Former AC/DC lead singer Brian Johnson recalled his friendship with Chris Phipps, built on a shared love of music:
Highly respected for his extraordinary depth of knowledge and contacts throughout the music industry, Chris Phipps also worked on a range of programmes and documentaries. These included NORTHSTARS - a celebration of musicians with North East roots - and the Chris Rea documentary, ‘Hard Is The Road’, both of which won Royal Television Society awards.
He wrote extensively, encapsulating his knowledge in a series of books.

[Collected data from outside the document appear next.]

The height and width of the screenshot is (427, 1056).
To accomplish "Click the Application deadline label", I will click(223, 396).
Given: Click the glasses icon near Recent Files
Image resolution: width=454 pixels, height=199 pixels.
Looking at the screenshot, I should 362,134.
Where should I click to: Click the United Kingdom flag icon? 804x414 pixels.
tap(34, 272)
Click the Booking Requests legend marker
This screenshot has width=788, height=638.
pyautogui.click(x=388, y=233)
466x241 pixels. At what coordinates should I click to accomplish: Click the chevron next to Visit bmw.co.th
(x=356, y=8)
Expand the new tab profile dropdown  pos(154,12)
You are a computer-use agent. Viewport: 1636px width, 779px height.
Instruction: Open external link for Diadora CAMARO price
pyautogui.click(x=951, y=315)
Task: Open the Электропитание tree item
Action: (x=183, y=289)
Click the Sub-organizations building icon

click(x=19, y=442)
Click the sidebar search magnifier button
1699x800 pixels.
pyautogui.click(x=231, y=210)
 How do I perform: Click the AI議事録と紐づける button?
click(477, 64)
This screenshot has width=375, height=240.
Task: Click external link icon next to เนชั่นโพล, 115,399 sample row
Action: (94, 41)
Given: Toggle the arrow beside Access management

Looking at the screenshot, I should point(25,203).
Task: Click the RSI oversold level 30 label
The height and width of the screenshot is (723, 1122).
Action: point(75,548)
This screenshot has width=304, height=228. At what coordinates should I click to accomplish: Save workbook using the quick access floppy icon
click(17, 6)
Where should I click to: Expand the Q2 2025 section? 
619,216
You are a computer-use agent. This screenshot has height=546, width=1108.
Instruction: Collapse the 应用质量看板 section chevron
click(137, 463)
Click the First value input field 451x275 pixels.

His recent ‘unorthodox autobiography’ - Namedropper! - charted five decades of encounters with the stars, from Miles Davis to Madonna and David Bowie to Ozzy Osbourne.
Chris was known for his encyclopaedic knowledge of popular culture, collaborating with Lindisfarne musician Ray Laidlaw on projects including the Tyne Idols bus tours - celebrating North East musical heritage:
His informative talks and interviews on music and film inspired many to explore the back catalogue of movie soundtracks, and discover gems of the North East captured on film.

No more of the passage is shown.